→ **PROBLEM REQUIREMENTS**
Go through the records below and tally the lines that include "height". Answer with the number only.

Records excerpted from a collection
════════════════════

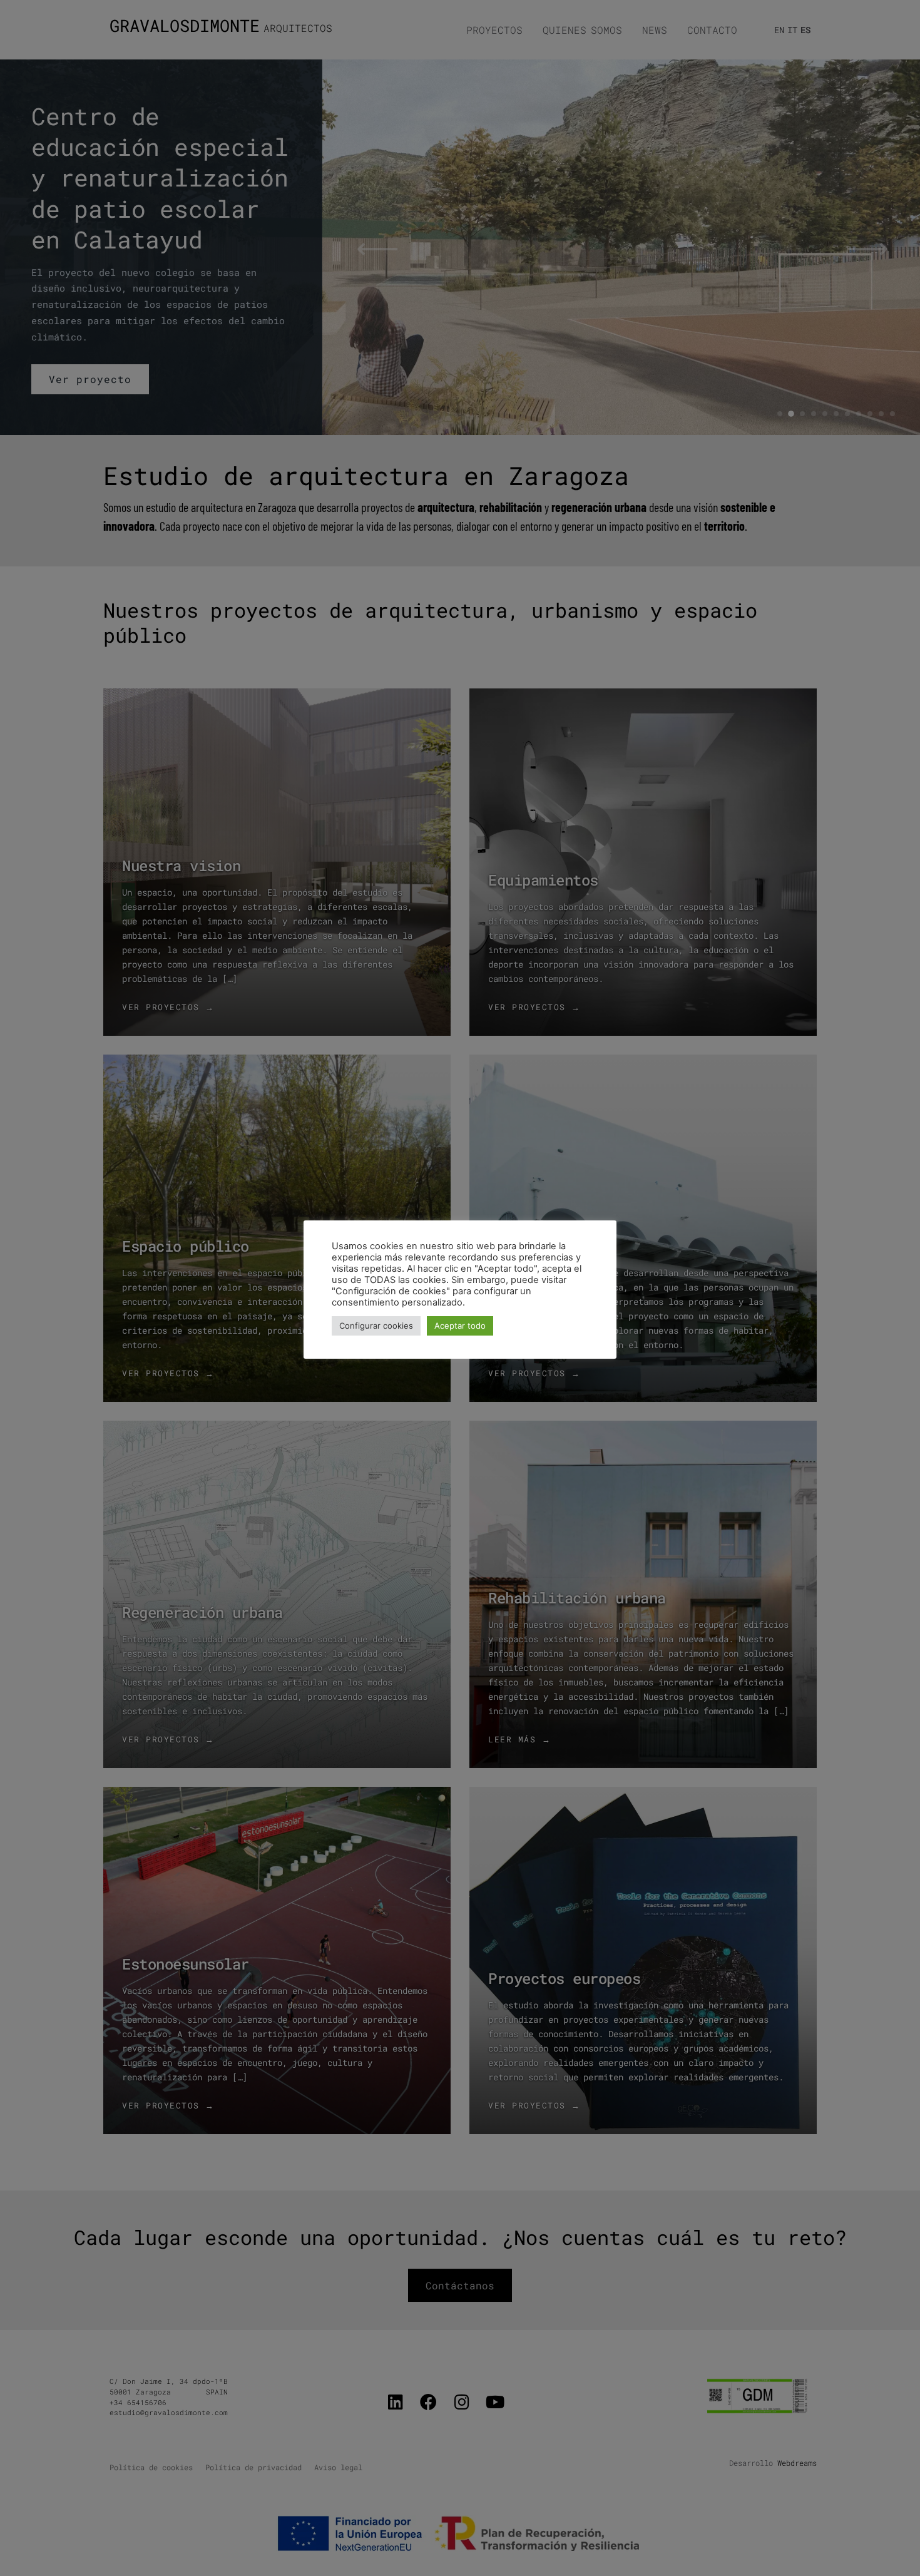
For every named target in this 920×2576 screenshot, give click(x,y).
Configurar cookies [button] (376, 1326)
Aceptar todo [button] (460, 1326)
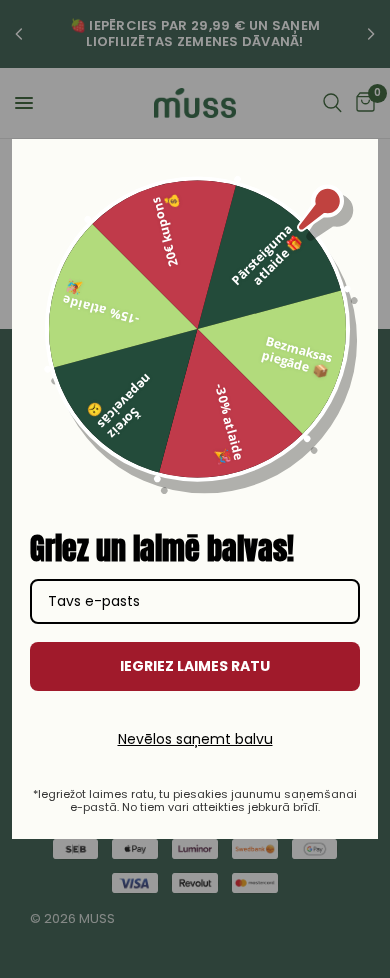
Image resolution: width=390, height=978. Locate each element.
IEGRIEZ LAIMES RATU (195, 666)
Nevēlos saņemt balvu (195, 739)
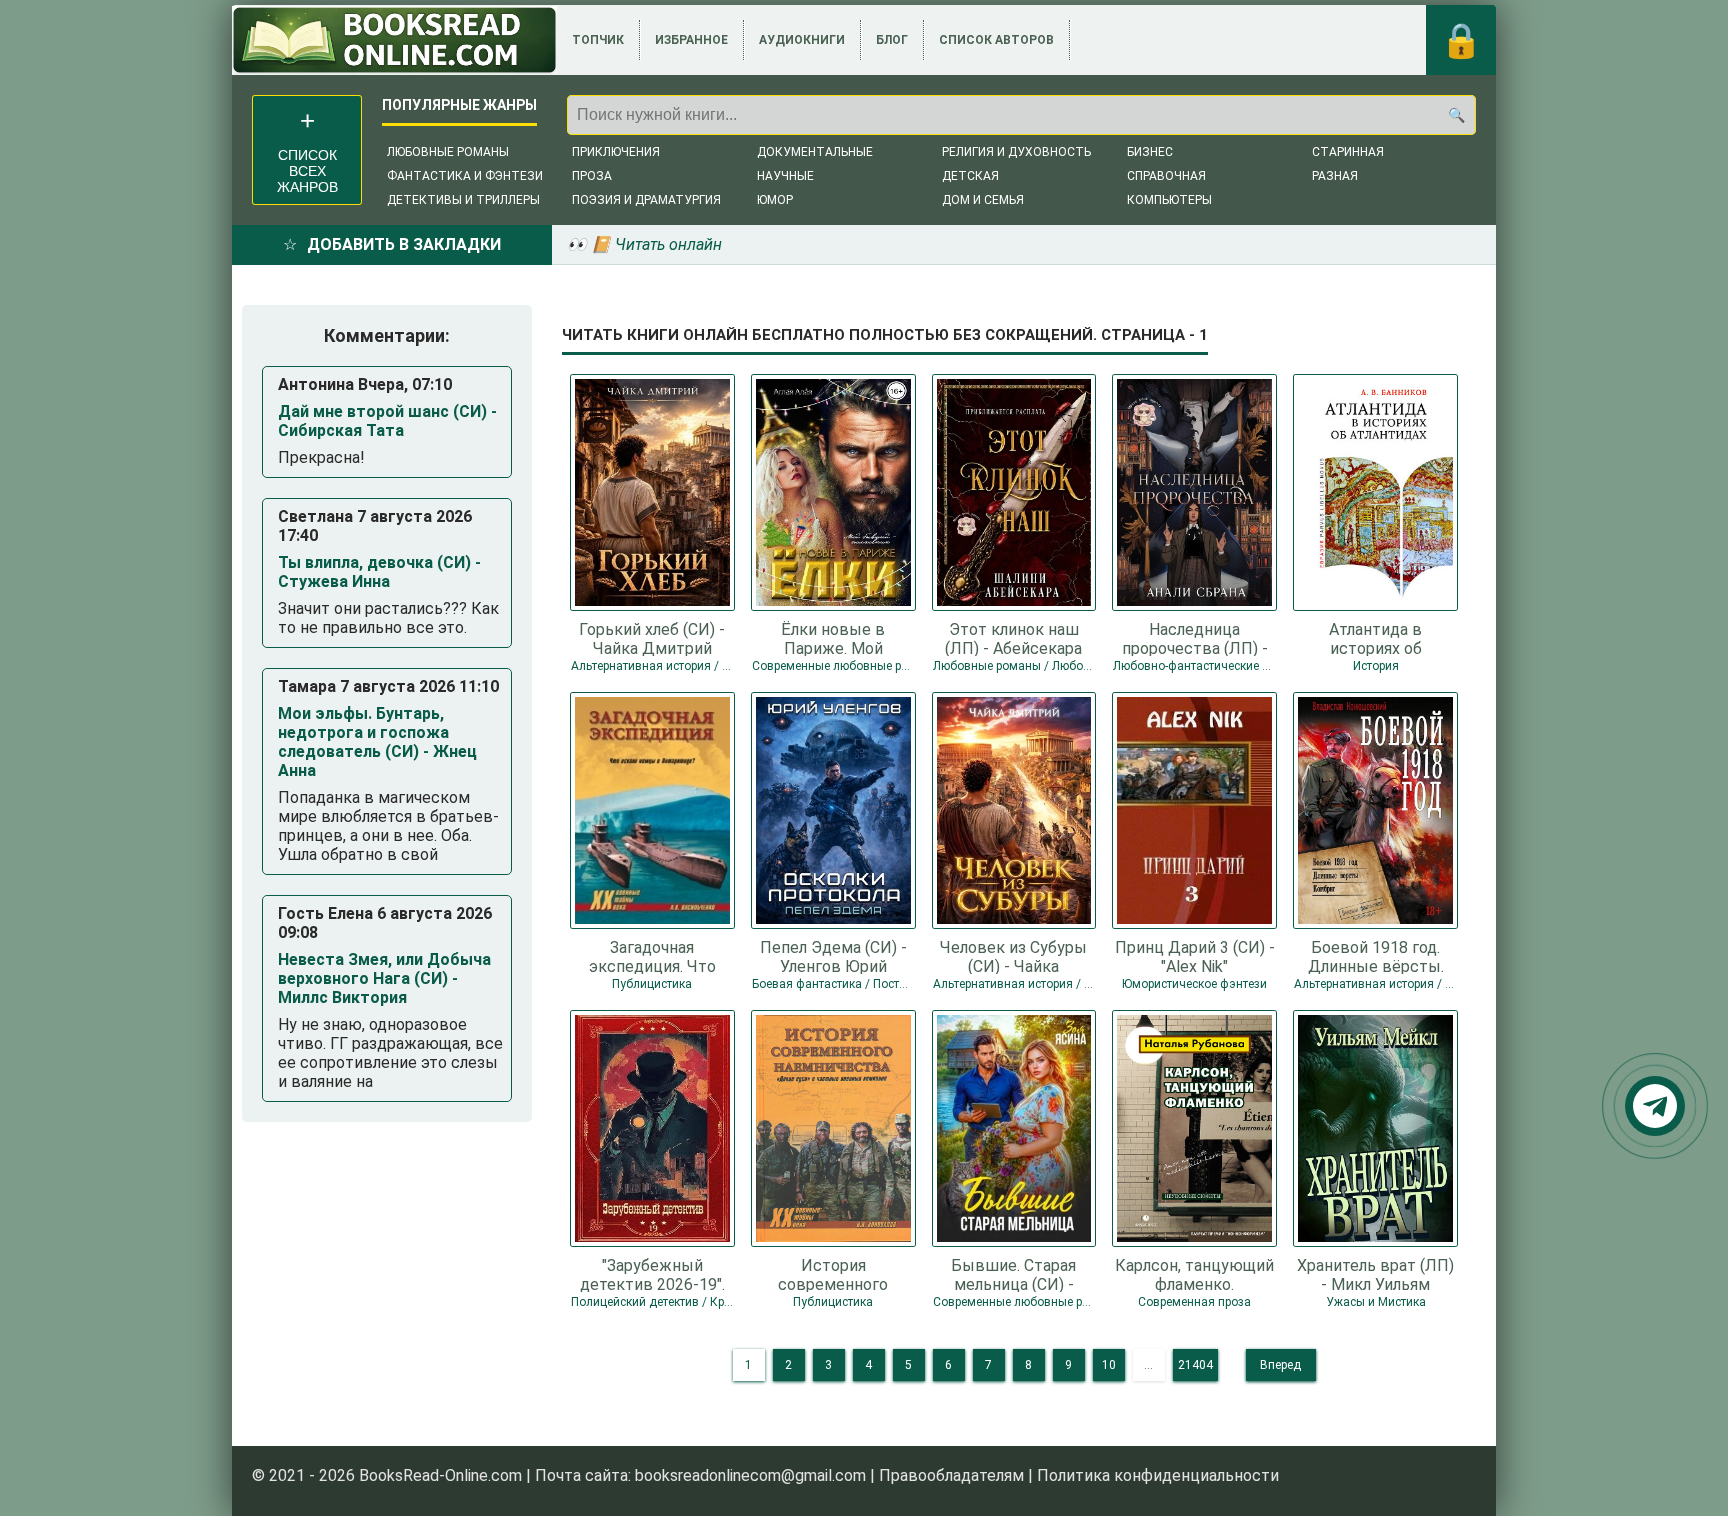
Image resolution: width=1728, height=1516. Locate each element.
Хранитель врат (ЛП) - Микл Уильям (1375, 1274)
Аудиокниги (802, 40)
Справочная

════════════════════

→ **RESPONSE AREA**
2